# TASK TO CARRY OUT:
Pictures excluded, output exactly the lines from the one containing "Task: Click the" through the last line of the listing below.

┌─ DATA FOR THE TASK

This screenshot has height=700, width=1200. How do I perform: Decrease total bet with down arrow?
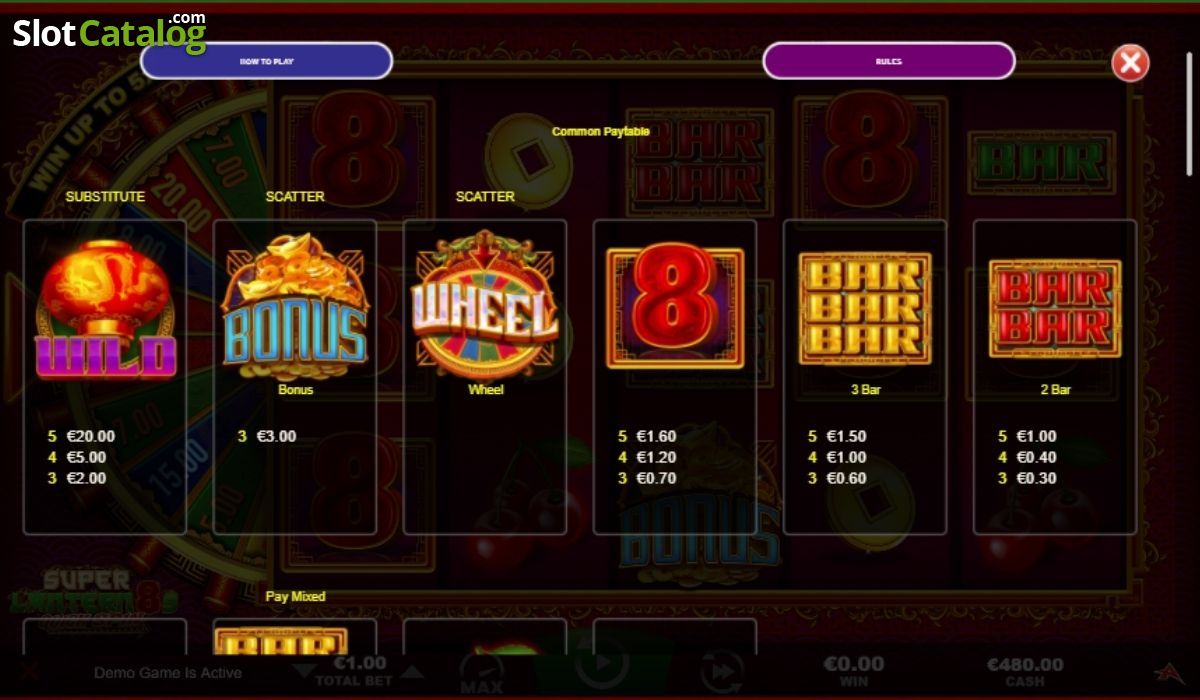[x=304, y=671]
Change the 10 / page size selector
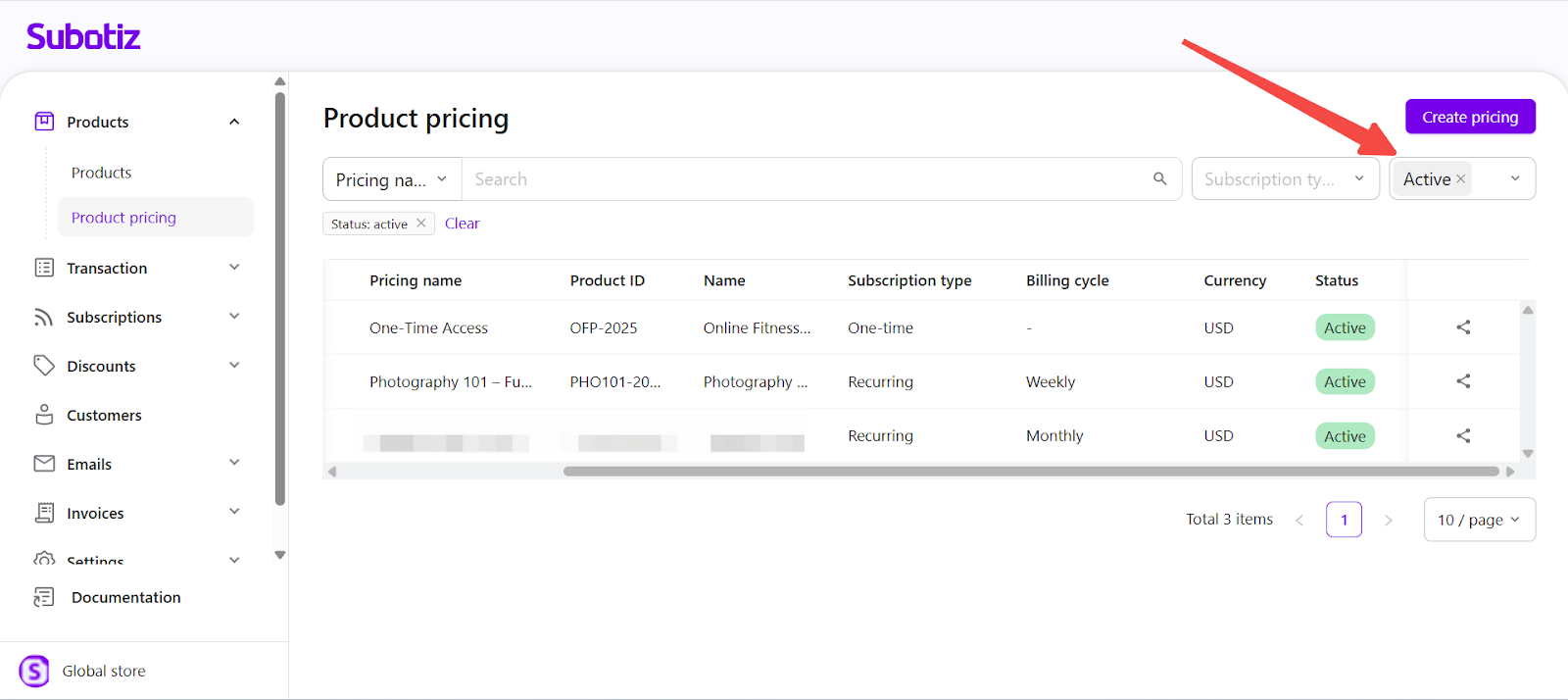This screenshot has width=1568, height=700. point(1479,520)
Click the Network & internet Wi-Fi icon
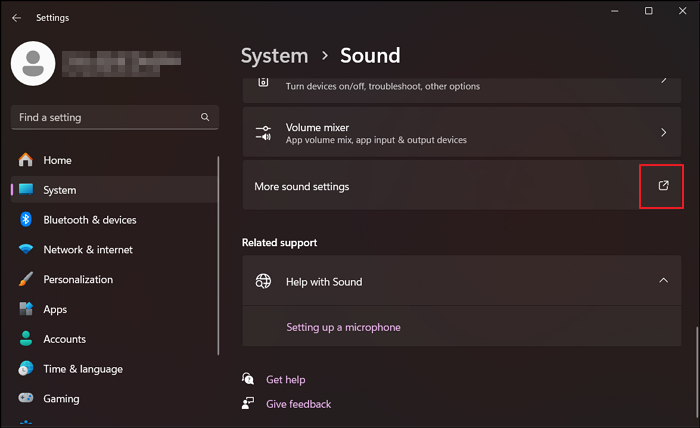Viewport: 700px width, 428px height. click(x=26, y=250)
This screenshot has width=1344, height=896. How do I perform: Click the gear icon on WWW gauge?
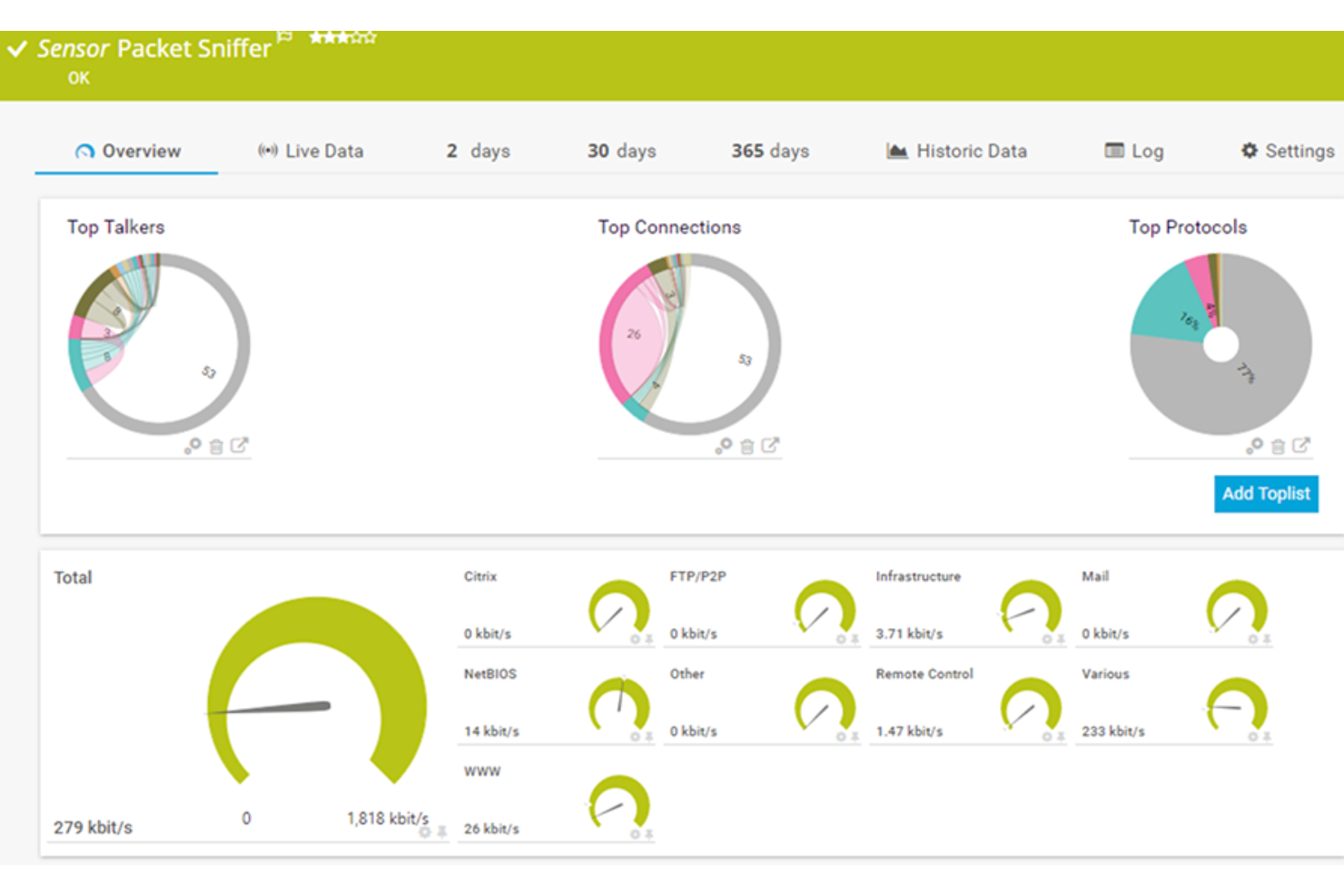pyautogui.click(x=636, y=834)
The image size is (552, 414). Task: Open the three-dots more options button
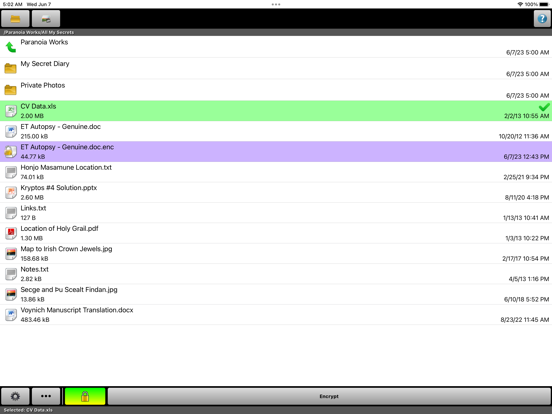click(46, 396)
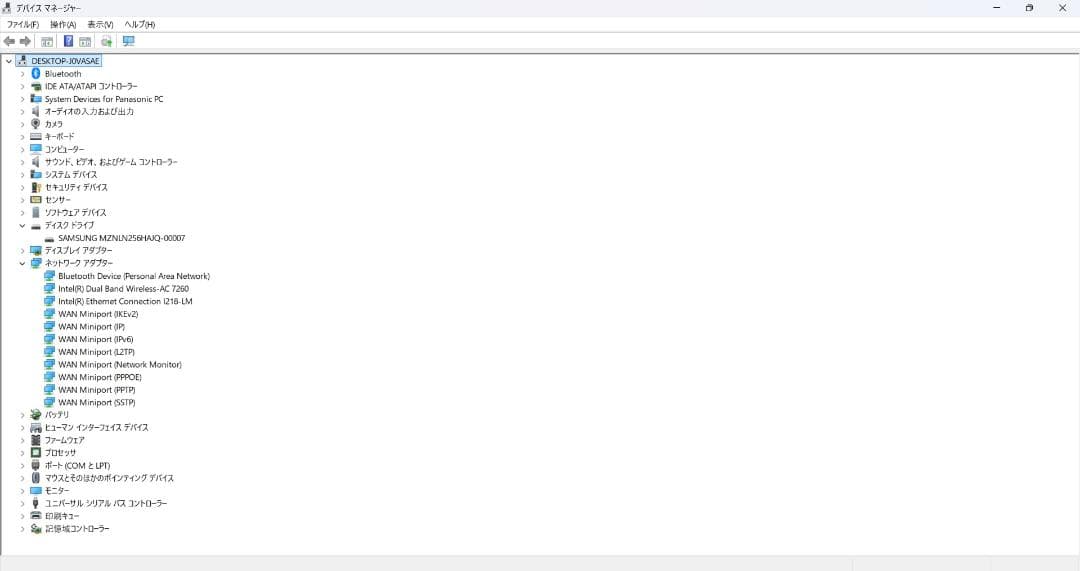Select WAN Miniport (Network Monitor) adapter
The image size is (1080, 571).
pos(120,364)
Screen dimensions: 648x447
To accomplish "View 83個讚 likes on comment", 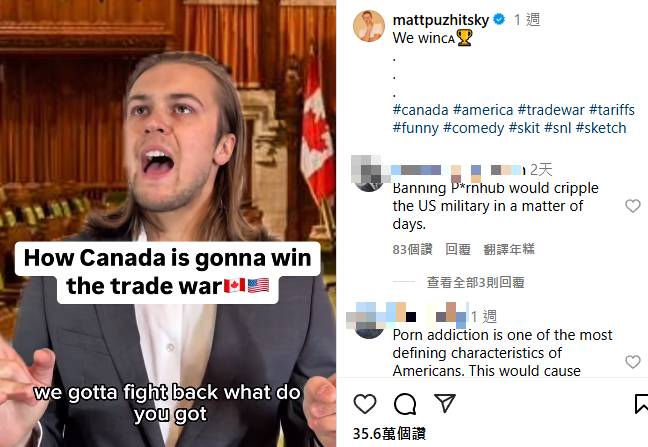I will tap(412, 249).
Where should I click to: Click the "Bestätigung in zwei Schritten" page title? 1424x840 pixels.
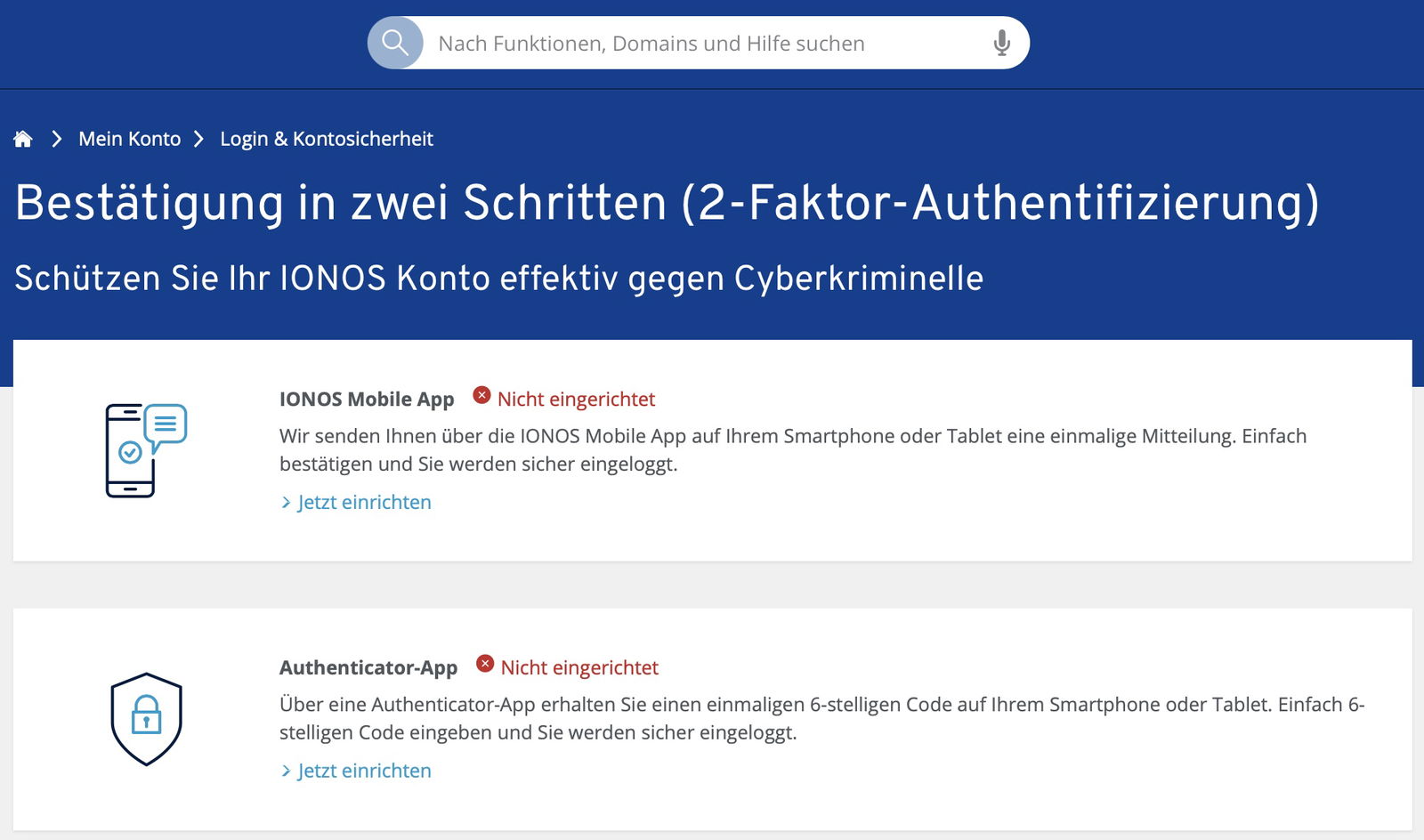[667, 203]
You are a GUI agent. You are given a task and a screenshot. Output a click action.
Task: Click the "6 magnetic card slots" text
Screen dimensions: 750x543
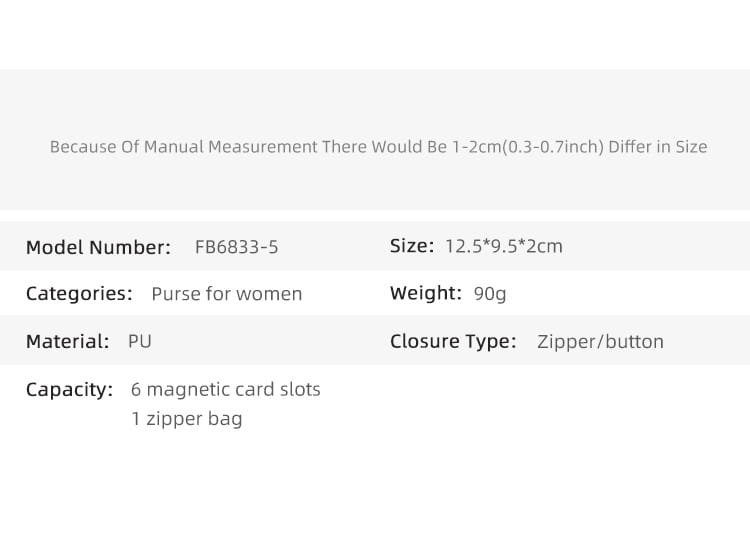click(x=226, y=389)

└─

# TASK ANSWER:
Task: Click the "6 magnetic card slots" text
Screen dimensions: 750x543
click(x=226, y=389)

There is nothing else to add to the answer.